Confusion about desire

Recently, I read the Bhagavad Gita and Dhammapada. While I thought that the teachings were wonderful, there was one particular thing I could not quite understand. Both the books exhort us to “free ourselves from desire” and taught that “desire is the root cause of all suffering”.

(I guess this is not the same concept as that of “effortless effort” that the Tao Te Ching teaches) . A blanket statement that “desire is not good” seemed strange. For example, one of my role models is Roger Federer. I marvel at his desire to keep improving and come back slam after slam and emerge victorious. I`ve always thought that desire is a very positive emotion and the first step to any achievement. I guess that I’ve misinterpreted or misunderstood this teaching of Buddha/Gita. I would be really thankful if you could clarify my doubt. It would be a big step forward in my spiritual path.

Practicing non-violent communication

I am a big believer of healthy, non-violent communication and really try to be conscious of how I present what  I want to say so that I honor both myself and the other person. There are some times however when I’m facing a conflict situation, feel angry and then struggle with whether or not I should express it because I’m afraid of saying hurtful things.

I often times try to wait until I have a better grasp on my emotions but then have a tendency to just clam up and let things go. Where is the fine line between telling someone that you’re upset and when you can’t think of anything nice to say, as the saying goes, don’t say anything at all.

Protection from “baddies”

My son attends primary school where they learn about Christian values. We are open and take our young children to Buddhist temples, Catholic churches and expose them to as many religions as we can when the opportunity arises. I don’t worry about the school being based on Christian values as we openly discuss spirituality at home (although the children are still young). My question is this: My daughter is confused about her teacher telling her not to worry about bad things happening as God will protect her and “smite” the “baddies”.

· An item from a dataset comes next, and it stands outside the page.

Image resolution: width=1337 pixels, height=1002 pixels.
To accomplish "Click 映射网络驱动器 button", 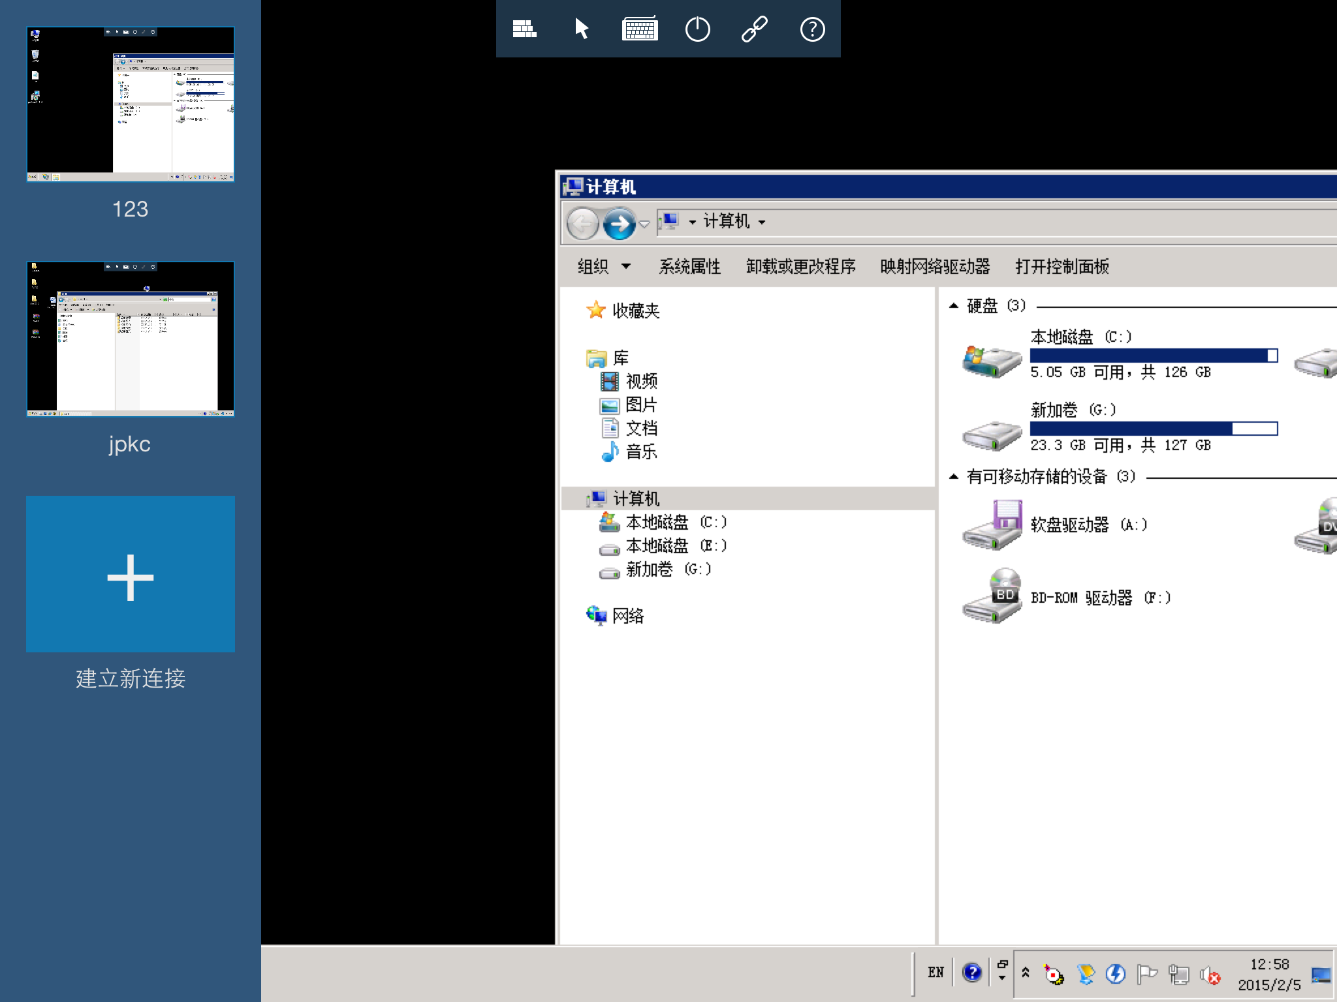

We live in an area plagued by violent crime and are very security conscious. There have been a number of tragic incidents in our immediate family and I have had to explain events to my children (as it was inescapable). I have taught them that their safety is their responsibility so they have to ensure they don’t run away from me in supermarkets for example. Now my daughter thinks if she prays to God then He will protect her no matter whether she is  alone or with me. I don’t want to scare her, but I don’t want to lull her into a false sense of security either. Crime is real, we don’t focus on it, but sometimes bad things do happen to good people. A family member who was shot during a home invasion, his family tortured, all survived, but she thinks these “victims” must have been “sinners”. I don’t believe in sin, only karma. How do I broach this subject with children under age 7? I want them to love God, pray and feel safe, but not from the literal point of view that nothing bad will EVER happen because God will strike anyone down. What about car accidents? What if I am killed in a hi-jacking? Then my child will turn away from God, feeling let down and lied to. All I have done thus far is explain that there is no death in God’s view so He doesn’t feel the need to protect us from it. Your thoughts?

Feeling a lack of support

I feel stuck and have been feeling that way for about 3 years now.  I came from an abusive background and I spent almost all my time dealing with and healing from the situation.  I am a 26 year old female and am only now deciding what I want to do with my life.  I see so many of my friends younger than me achieving so much and I am glad for them but I want some of that happiness myself.  I know their success is due to the most powerful law being LOVE.  The problem is I don’t have that loving support in my life that one needs to succeed.  How do I succeed in my pursuit of a career when I have no love in my life?  The only person I feel I can rely on is me.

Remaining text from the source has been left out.